== Actions to take ==
1. Retype the passage from the relativistic decay post, starting at "Honestly this is" up to and including "even formulate this?".
2. Name every particle that the relativistic decay post refers to by name.

# How to understand this relativistic decay question?

The upsilon is an unstable particle that decays into a tau and an antitau according to the reaction:

The upsilon is at rest relative to the laboratory when it decays. The momemtum of the tau relative to the laboratory is $$4.40GeV c^{-1}$$. The rest mass of the tau and of the anti tau is $$1.78GeVc^{-2}$$

Determine the rest mass of the upsilon.

First, why are masses of the leptons represented in terms of $$GeVc^{-2}$$? Lets say I want to express the mass of a proton in terms of $$GeVc^{-2}$$, how can I do this conversion?

According to the answer:

Honestly this is very confusing to me, why $$Mc^2 = 2E$$? and why is $$E$$ the square root of the mass squared and the momentum squared, how do you even formulate this?

## 1 Answer

Particle physicists like to express the masses, momenta, energies of particles in some form of electron volts and a power of c. (Yes, that metric propaganda in school lied to you..it is not always a perfect 10).

It makes a lot of sense, since the one place where it is clear that rest mass and energy are interchangeable is the interaction point / target end station of a particle accelerator.

The conversion from SI to practicing physicist is as follows:

$$\frac{M}{[1 \rm GeV/c^2]} = \frac 1{10^9}\times \frac{Mc^2}{|e|\times 1\,{\rm V}}$$

where $$e$$ is the charge of the electron. Note that many theorists consider the speed of light to be a dimensionless constant:

$$c = 1$$

so that one rarely says "G eV over c squared", preferring just, "GeV", pronounced "gee eee vee" in the States, and perhaps "jev" elsewhere.

== Supplied records ==
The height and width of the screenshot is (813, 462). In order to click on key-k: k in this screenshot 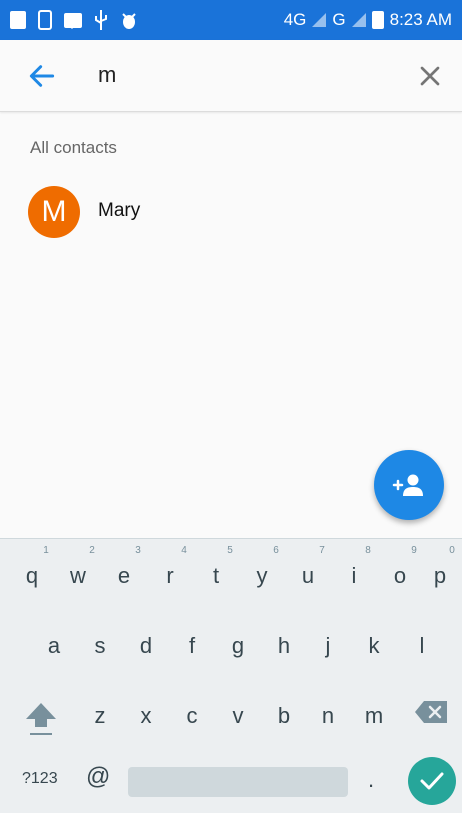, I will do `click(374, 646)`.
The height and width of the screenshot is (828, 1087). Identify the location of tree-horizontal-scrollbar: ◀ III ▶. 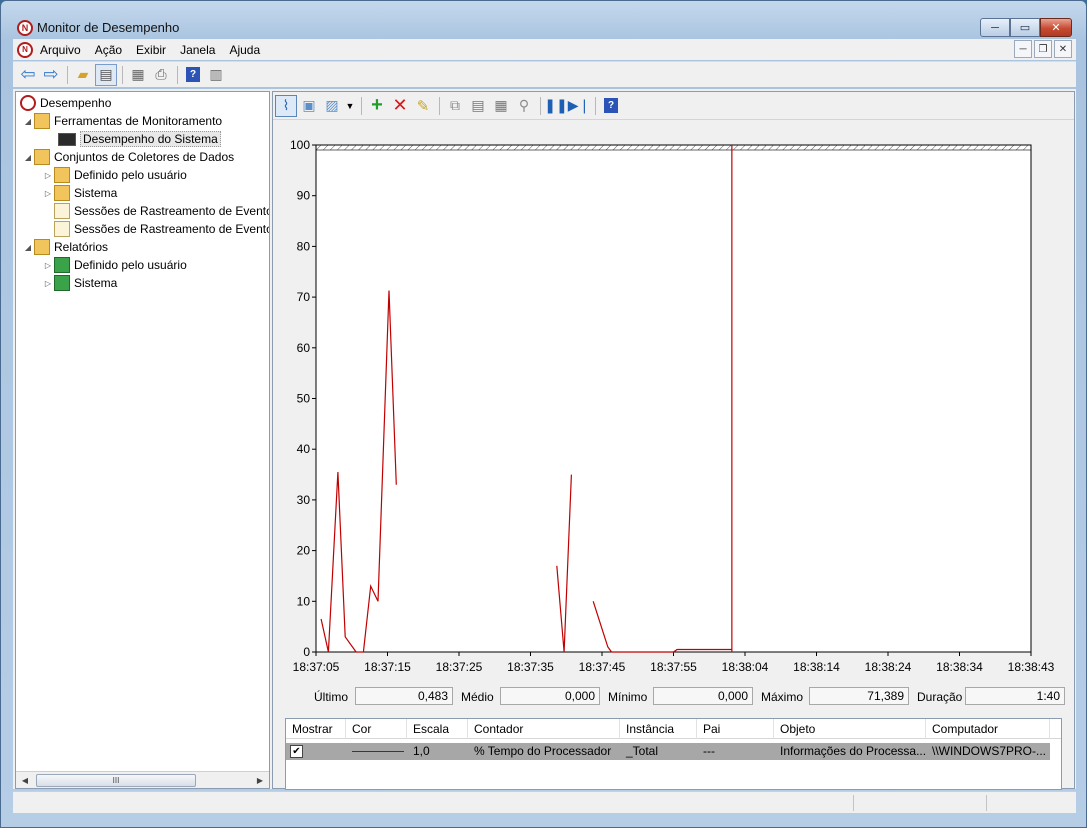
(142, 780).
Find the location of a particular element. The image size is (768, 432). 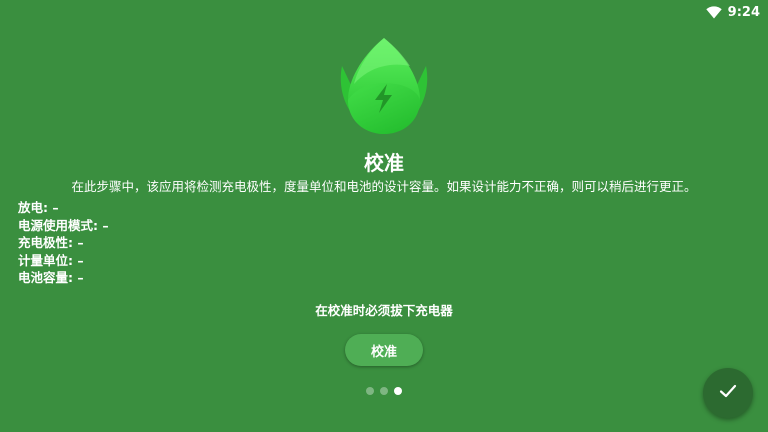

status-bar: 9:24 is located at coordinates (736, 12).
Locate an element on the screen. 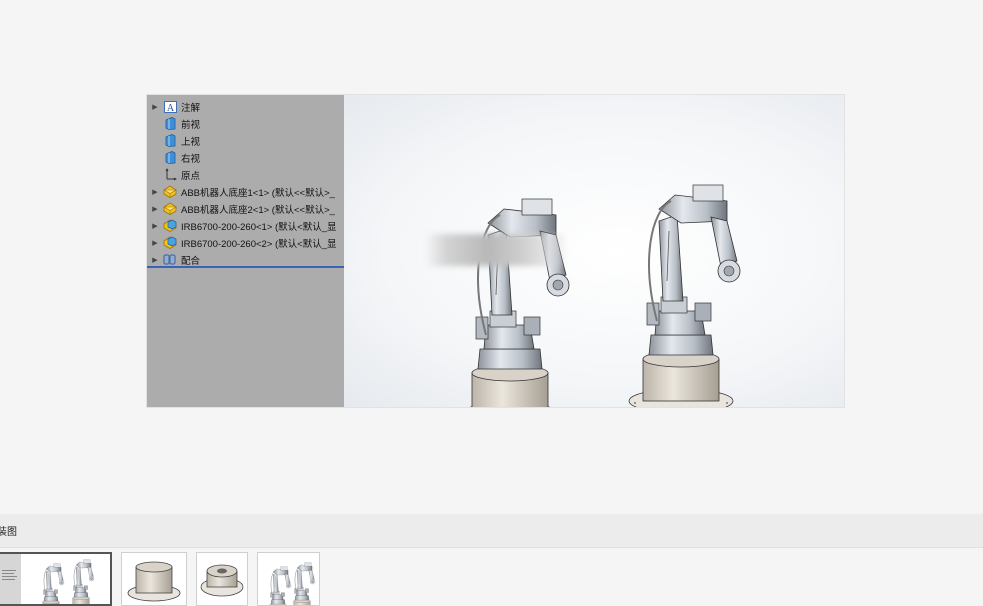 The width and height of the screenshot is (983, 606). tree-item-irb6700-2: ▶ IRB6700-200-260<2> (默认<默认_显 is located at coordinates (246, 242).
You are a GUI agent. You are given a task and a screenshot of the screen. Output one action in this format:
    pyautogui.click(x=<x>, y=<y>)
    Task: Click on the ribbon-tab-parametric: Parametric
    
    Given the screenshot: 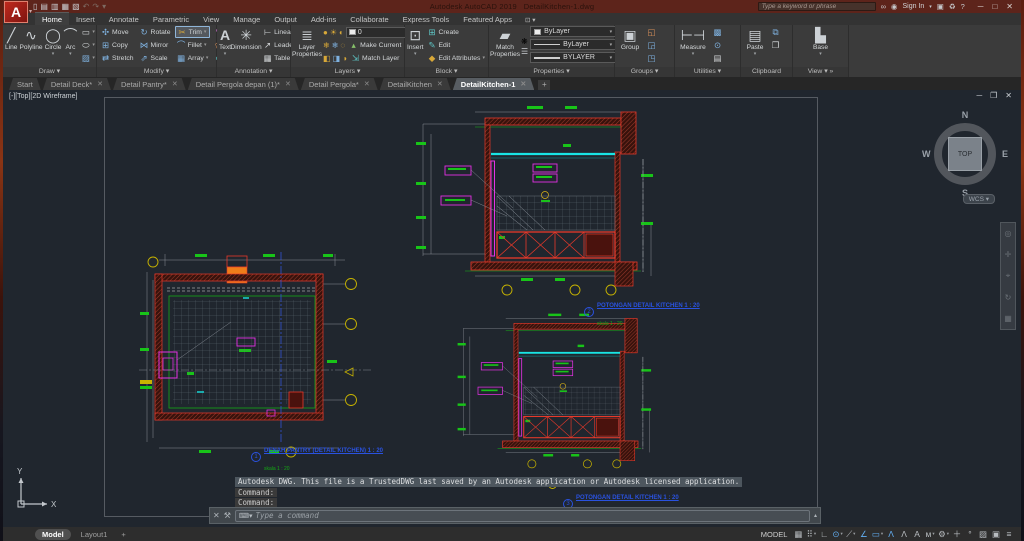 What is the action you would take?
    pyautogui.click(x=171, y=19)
...
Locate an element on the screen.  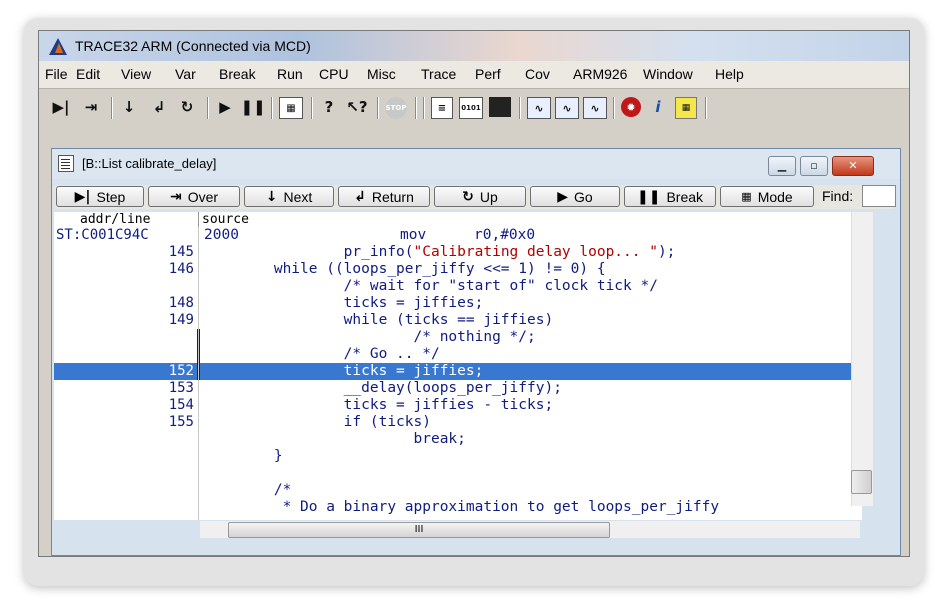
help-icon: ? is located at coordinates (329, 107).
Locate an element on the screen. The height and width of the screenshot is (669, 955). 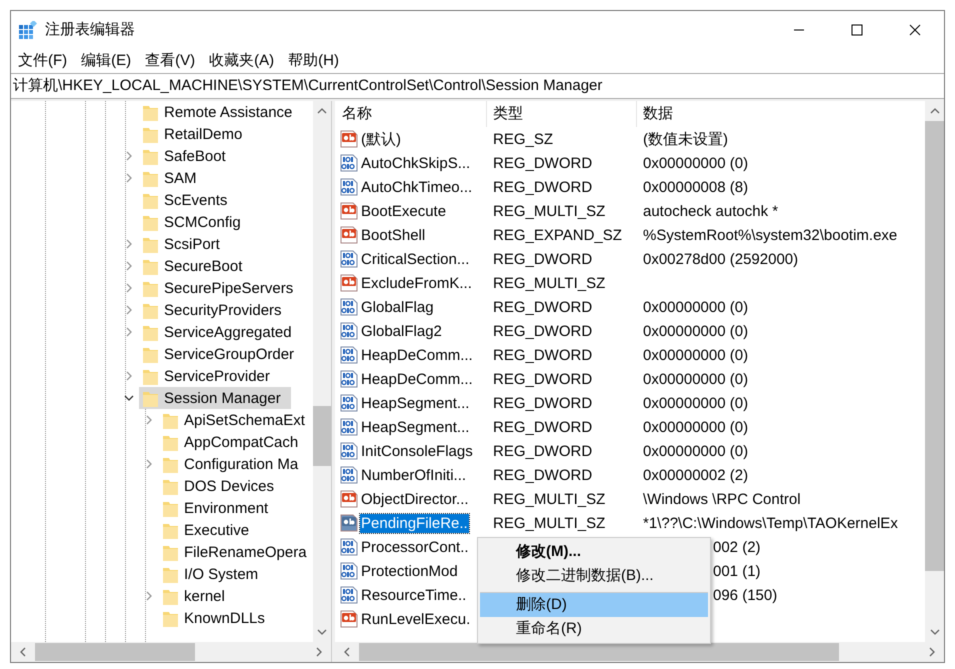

== Answers to each task ==
1.
Honestly this is very confusing to me, why $$Mc^2 = 2E$$? and why is $$E$$ the square root of the mass squared and the momentum squared, how do you even formulate this?

2.
upsilon
tau
antitau
proton
electron